▸ **WORK ITEM**:
Whenever a line of the listing contains the string "agent", return that line.

※ ※ ※

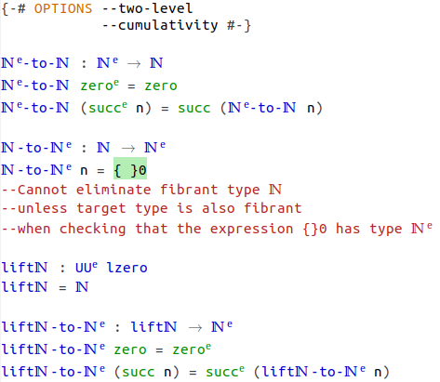Click green zero pattern in liftℕ-to-ℕᵉ clause
This screenshot has height=382, width=440.
pyautogui.click(x=130, y=349)
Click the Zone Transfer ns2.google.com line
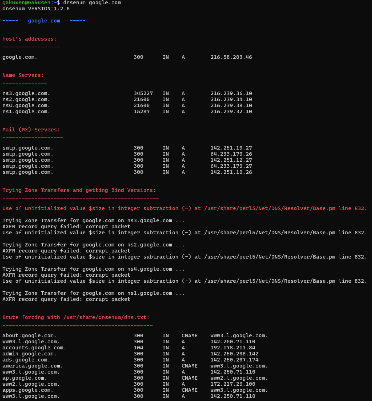The height and width of the screenshot is (401, 372). 93,245
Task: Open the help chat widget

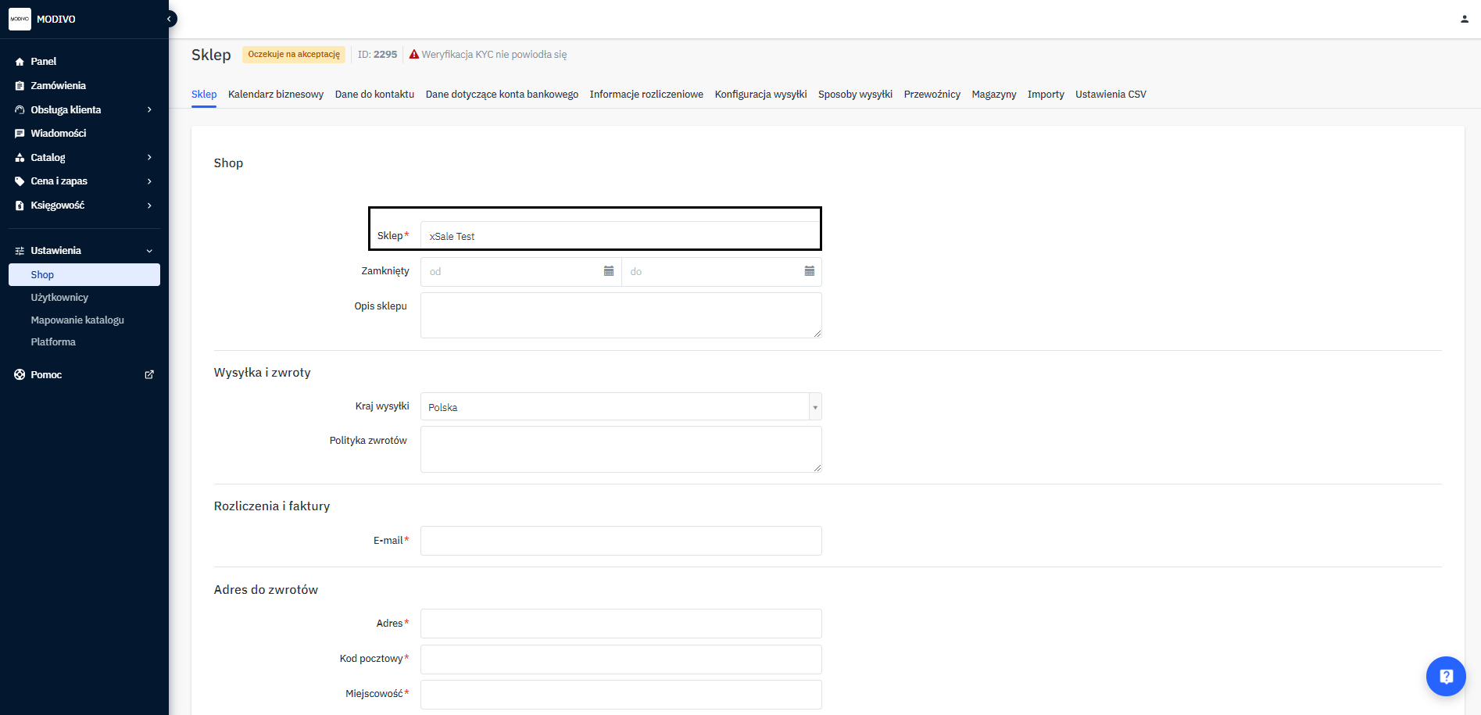Action: [1445, 676]
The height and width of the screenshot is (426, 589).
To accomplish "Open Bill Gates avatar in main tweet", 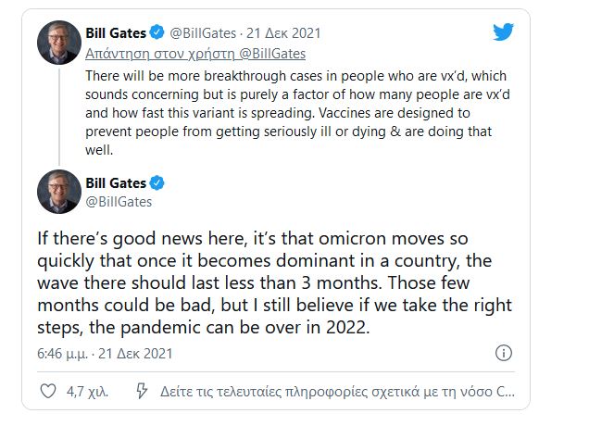I will 59,191.
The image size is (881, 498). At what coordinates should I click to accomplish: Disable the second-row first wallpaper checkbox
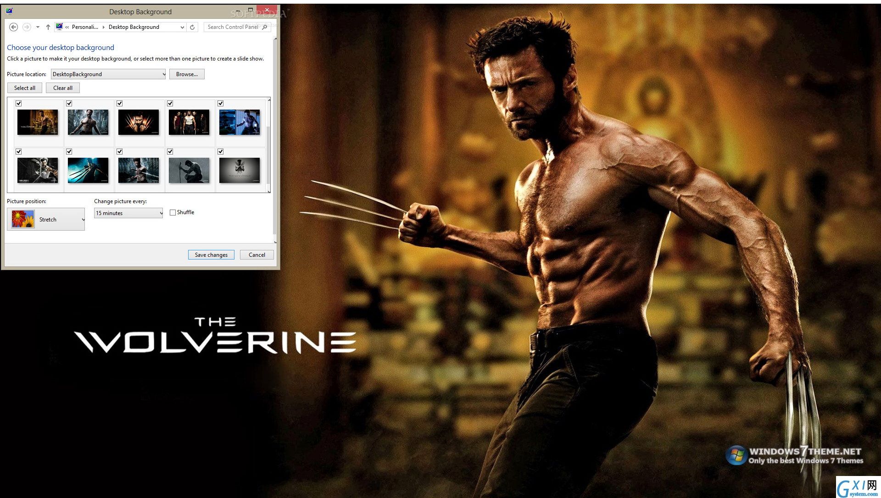[x=19, y=151]
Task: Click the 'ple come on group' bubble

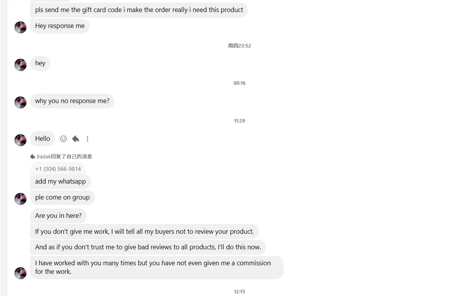Action: point(62,198)
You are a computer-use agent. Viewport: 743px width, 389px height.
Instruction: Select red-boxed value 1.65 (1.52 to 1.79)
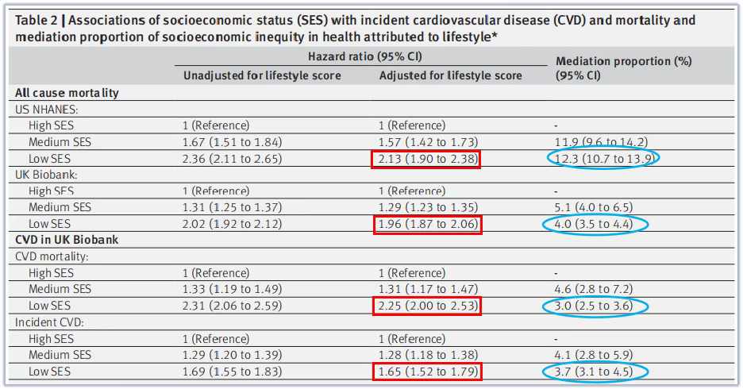pos(429,372)
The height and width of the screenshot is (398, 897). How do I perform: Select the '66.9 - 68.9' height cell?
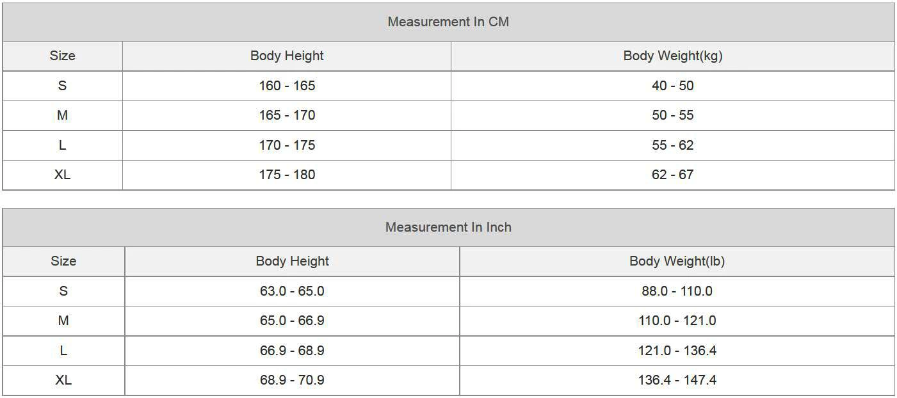click(x=292, y=351)
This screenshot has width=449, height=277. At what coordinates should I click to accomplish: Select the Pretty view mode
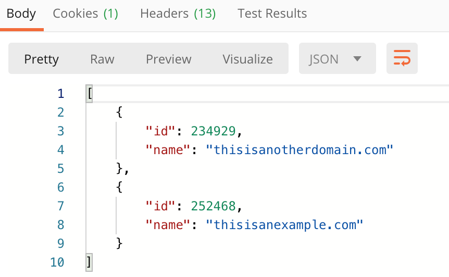[x=41, y=59]
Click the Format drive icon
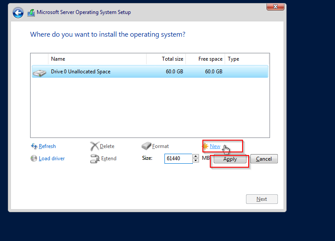The height and width of the screenshot is (241, 335). click(x=146, y=146)
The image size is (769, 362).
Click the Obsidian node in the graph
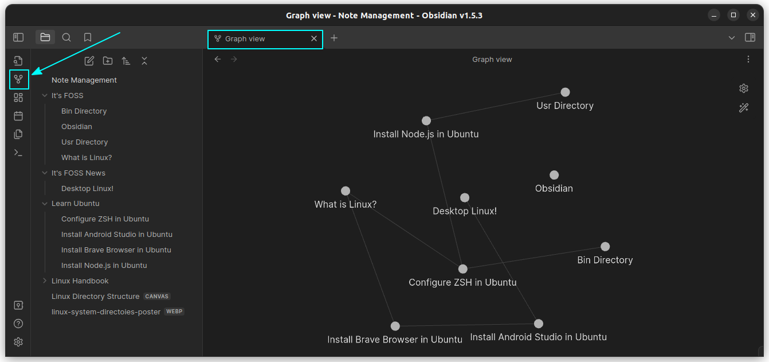click(554, 175)

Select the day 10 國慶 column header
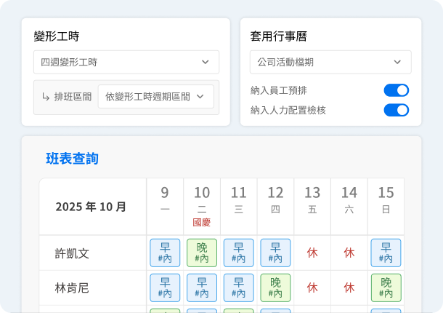tap(202, 206)
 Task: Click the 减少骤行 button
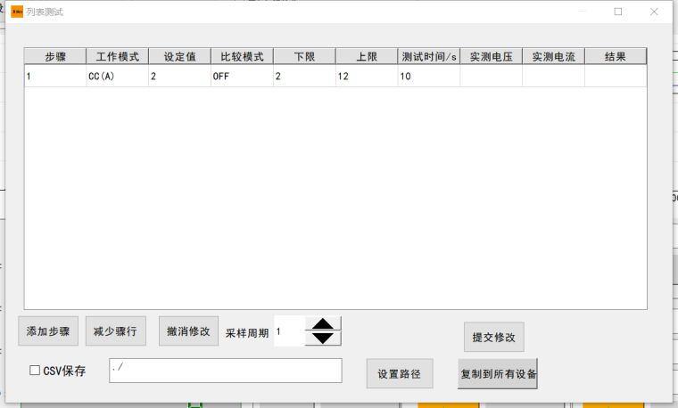point(115,330)
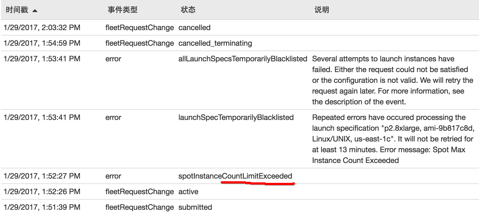The image size is (479, 220).
Task: Select the allLaunchSpecsTemporarilyBlacklisted status
Action: (243, 59)
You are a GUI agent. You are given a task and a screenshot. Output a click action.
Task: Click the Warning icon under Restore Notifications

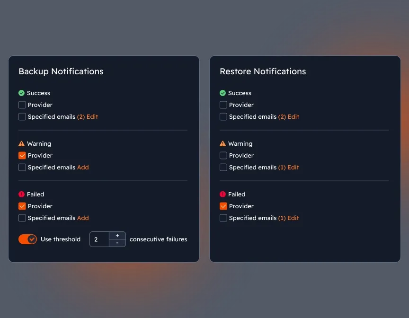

※ ※ ※

▸ **THE COMPLETED TASK**:
You are a computer-use agent. Viewport: 743px width, 389px height.
You are a GUI agent. You are given a task and a screenshot. Output a click action.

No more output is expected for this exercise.